On September 6, 2024, Freiermuth signed a four-year, $48.4 million contract extension with the Steelers, keeping him with the team through the 2028 season. He caught his first touchdown pass of the season on an eight yard pass from Justin Fields during Week 4's 27–24 Steelers loss to the Indianapolis Colts.

In the final moments of Week 5's loss to the Cowboys, the Steelers needed to score a field goal to tie the game with less than ten seconds remaining. Moving downfield to get the ball into field goal range, Steelers receiver George Pickens caught a pass before stopping momentarily and lateraling the ball to Isaac Seumalo. After a series of lateral passes, Freiermuth caught the final pass from Fields before attempting to lateral back to Mason McCormick. The pass fell short of McCormick, being ruled a fumble, which was recovered by the Cowboys as time expired.

- Recorded data
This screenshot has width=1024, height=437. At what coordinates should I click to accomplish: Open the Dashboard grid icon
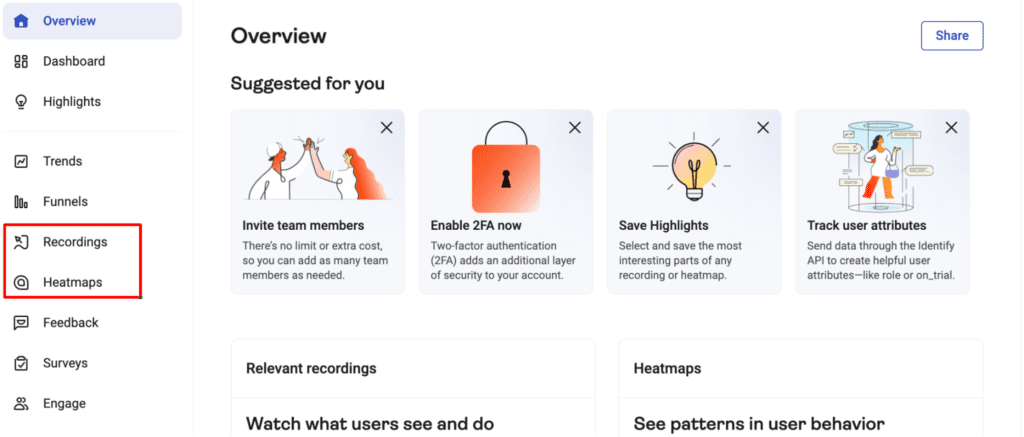tap(21, 61)
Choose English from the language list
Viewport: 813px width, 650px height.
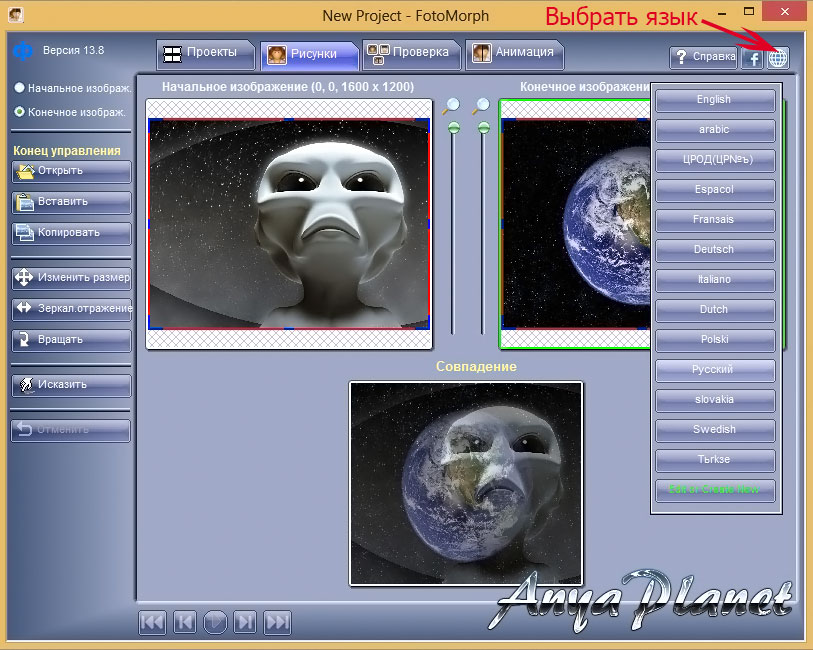tap(714, 100)
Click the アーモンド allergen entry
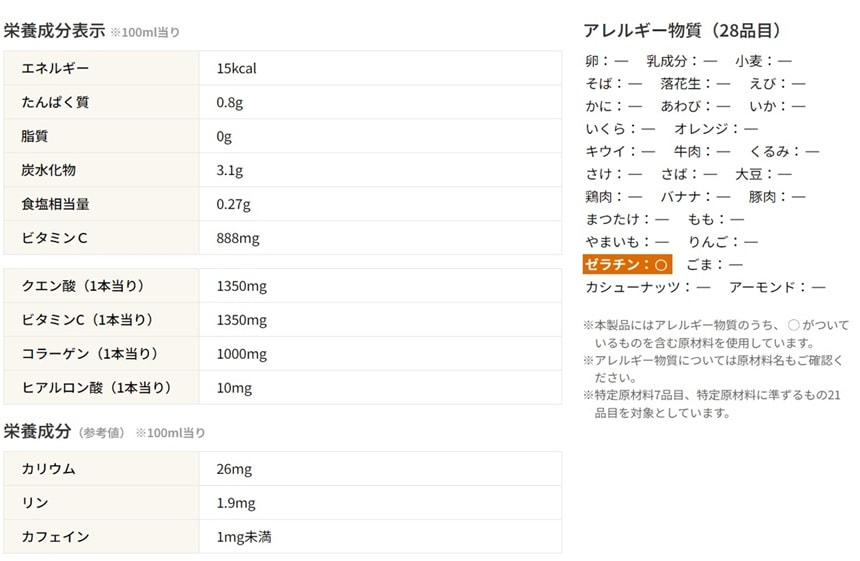860x561 pixels. pyautogui.click(x=777, y=287)
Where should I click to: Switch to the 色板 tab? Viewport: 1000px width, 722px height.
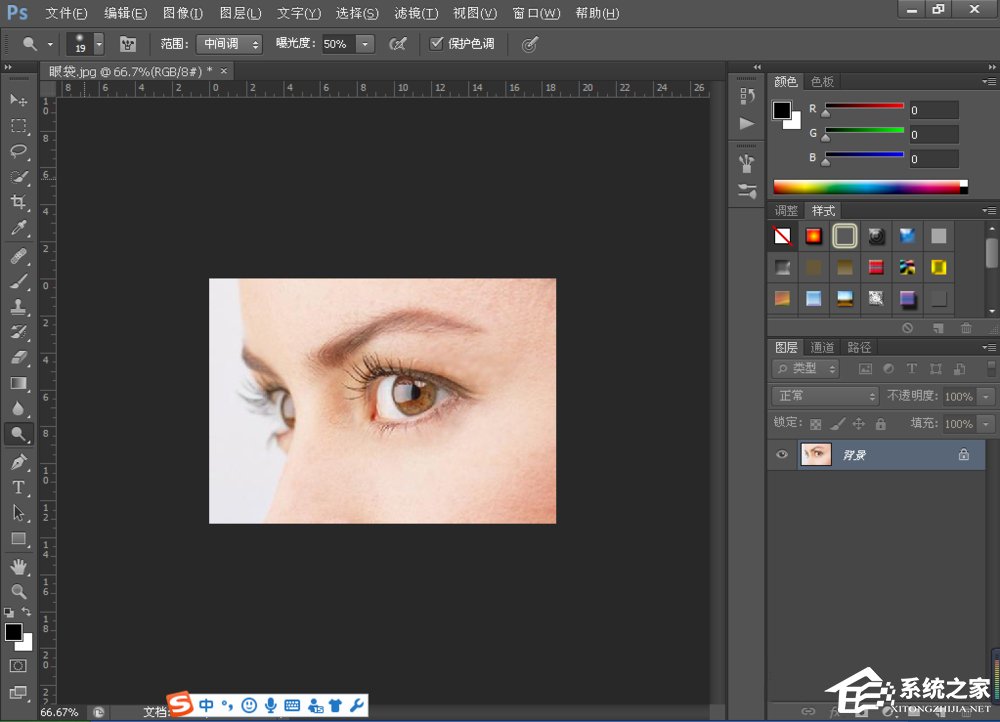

- Task brief
Other than Freiermuth, list every person named in the passage about Freiermuth's 2024 season.

- Answer space
Justin Fields, George Pickens, Isaac Seumalo, Mason McCormick